Author/Authors :
Niemczyk, Mariusz Medical University of Warsaw - Department of Immunology, Transplant Medicine, and Internal Diseases , Gradzik, Monika Medical University of Warsaw - Department of Radiology , Niemczyk, Stanisław Military Institute of Medicine - Department of Internal Diseases, Nephrology and Dialysis
Abstract :
In a 36-year-old Caucasian male with arterial hypertension and recurrent abdominal pain, imaging
studies revealed multiple cysts limited to the left kidney. Results of basic laboratory tests, including serum
creatinine and urinalysis, were normal. In effect, the diagnosis of localized cystic disease of the kidney
(LCDK) was established. Localized cystic disease of the kidney is a rare nonhereditary benigh condition
of unknown etiology, and pathogenesis, which does not lead to kidney failure. It affects mostly men.
Multiple cysts are localized in only one kidney, or its portion, with the contralateral kidney unaffected.

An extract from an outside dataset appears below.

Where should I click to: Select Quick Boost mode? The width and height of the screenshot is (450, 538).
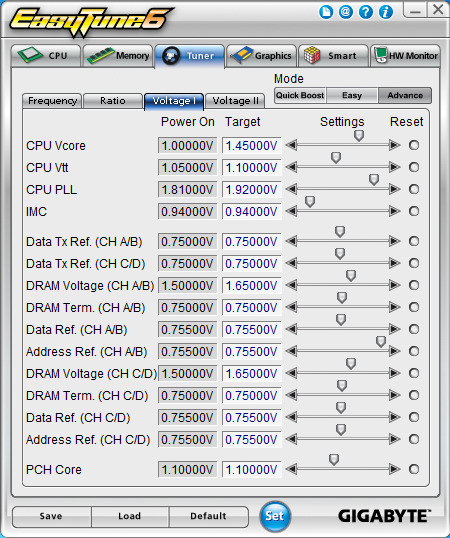tap(300, 95)
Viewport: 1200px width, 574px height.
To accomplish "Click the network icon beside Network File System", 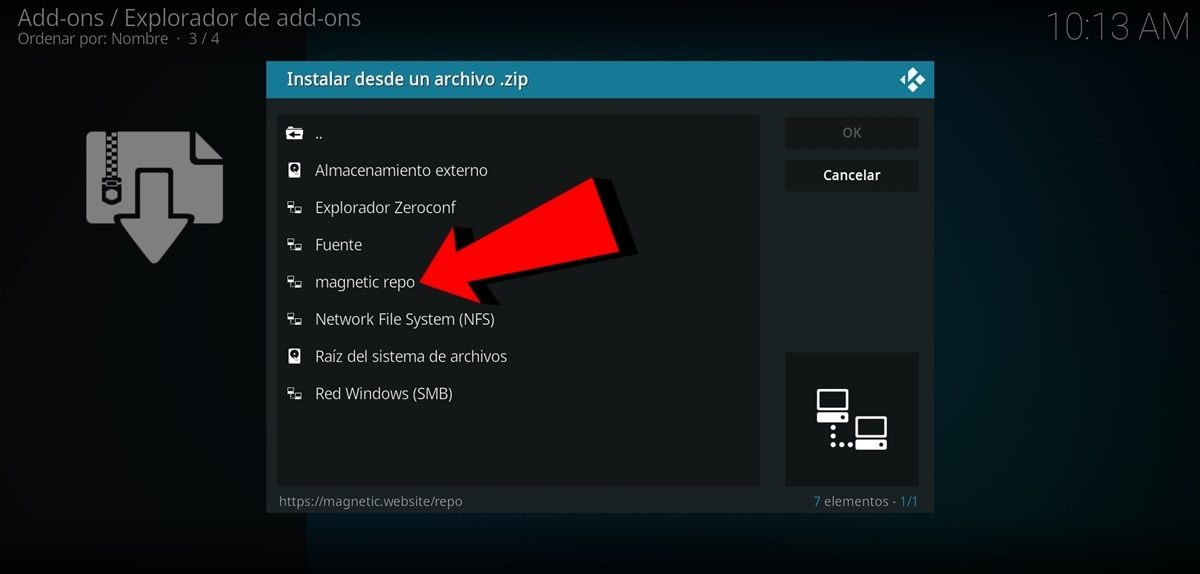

Patients usually report arterial hypertension, abdominal pain, and hematuria. Patients with LCDK do
not require treatment except for antihypertensive and symptomatic medicines. However, follow-up with
imaging studies is usually advised.
From the practical point of view, it is crucial to differentiate LCDK with other cystic diseases of the
kidney, with autosomal dominant polycystic kidney disease as the most common one. The features that
enable to distinguish LCDK from autosomal dominant polycystic kidney disease are: negative family
history, unilateral localization, normal kidney function, and lack of extrarenal manifestations except
for renin-dependent hypertension. Additionally, in LCDK, normal pelvicalyceal system and ureter are
observed, what distinguishes it from the multicystic dysplastic kidney.